Bisnis.com, JAKARTA -- Prospek perbankan RI dinilai masih positif usai Bank Indonesia menahan suku bunga acuan atau BI rate di level 6% pada RDG BI periode 20-21 Februari 2024. Dengan demikian, BI rate 6% ditahan selama lima kali berturut-turut. 

Perbankan RI tetap kokoh meski adanya serangan dari berbagai arah, mulai dari pertumbuhan ekonomi dunia di tengah ketidakpastian global hingga suku bunga acuan Federal Reserve (The Fed) yang masih meninggi sampai pertengahan 2024.

Senior Vice President Lembaga Pengembangan Perbankan Indonesia (LPPI) Trioksa Siahaan mengatakan prospek perbankan Tanah Air sebenarnya bagus.
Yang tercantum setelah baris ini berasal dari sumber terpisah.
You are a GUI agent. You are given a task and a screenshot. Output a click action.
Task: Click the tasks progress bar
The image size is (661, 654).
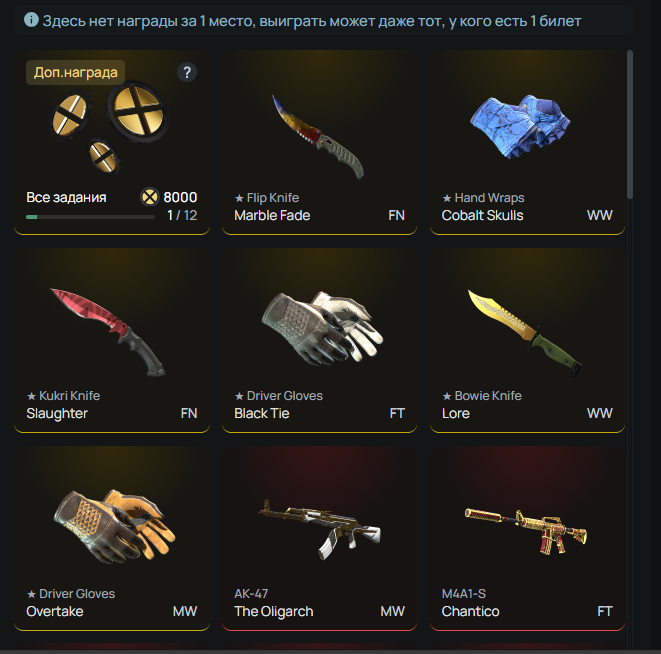click(x=90, y=217)
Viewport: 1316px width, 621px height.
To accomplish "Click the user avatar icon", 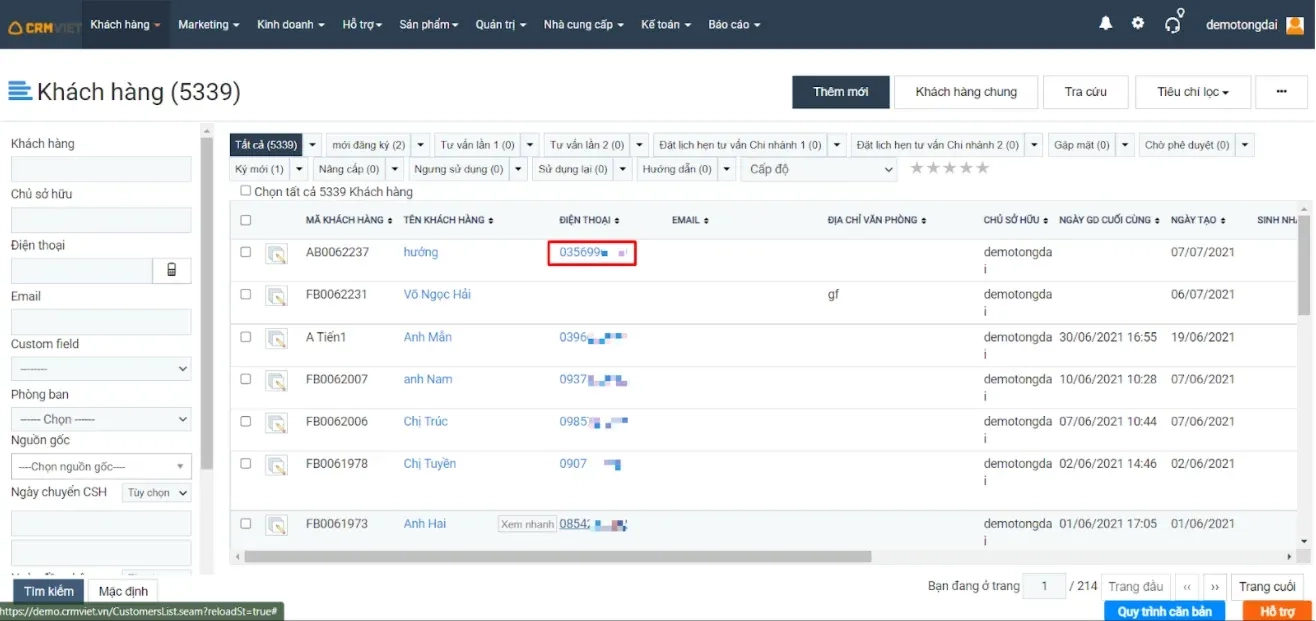I will (x=1295, y=24).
Akan tetapi, dirinya memprediksi pertumbuhan ini bisa di bawah capaian tahun 2023, terutama bila melihat kondisi ekonomi global yang terancam resesi.
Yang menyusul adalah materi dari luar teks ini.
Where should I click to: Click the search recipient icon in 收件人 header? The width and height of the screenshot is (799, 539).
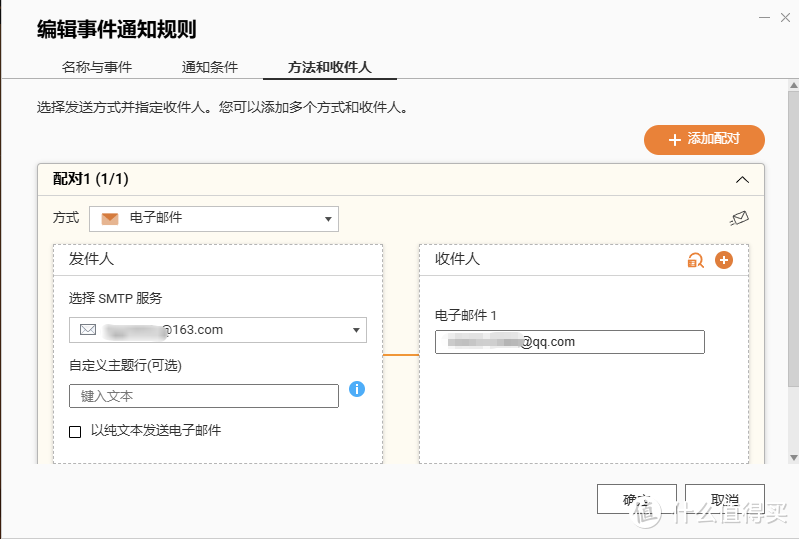click(695, 260)
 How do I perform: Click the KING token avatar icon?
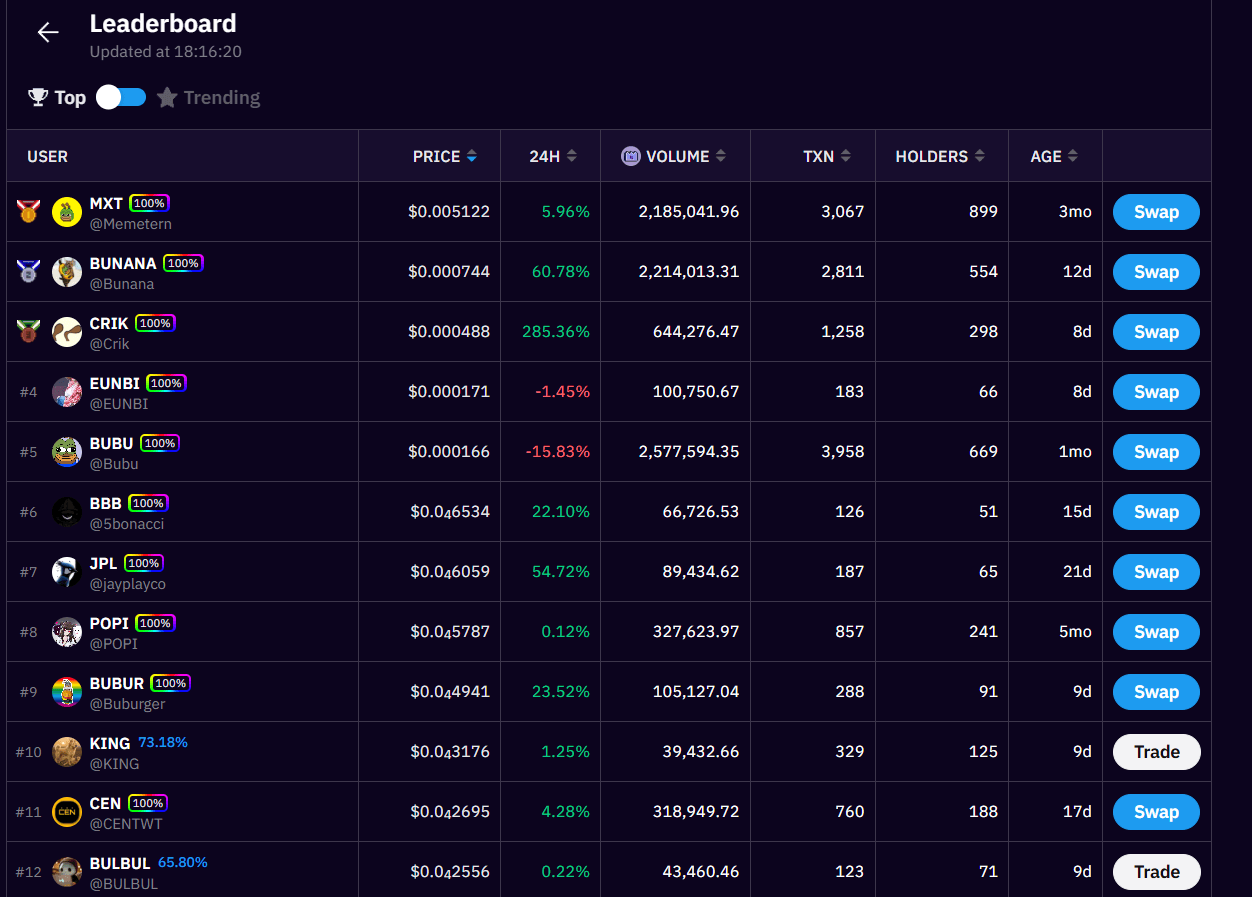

“[Pertumbuhan ini meliputi] kredit, aset, dan laba,” ujarnya pada Bisnis, Kamis (22/2/2024)

Dia menyebut selain faktor bunga, ada sederet faktor yang mempengaruhi pertumbuhan dalam hal kinerja perbankan. Mulai dari kondisi ekonomi, daya beli hingga pertumbuhan pendapatan masyarakat. 

Di sisi lain, Senior Investment Information Mirae Asset Sekuritas Nafan Aji Gusta menurutkan bila resesi global terjadi, maka perekonomian Tanah Air akan terjadi penyesuaian.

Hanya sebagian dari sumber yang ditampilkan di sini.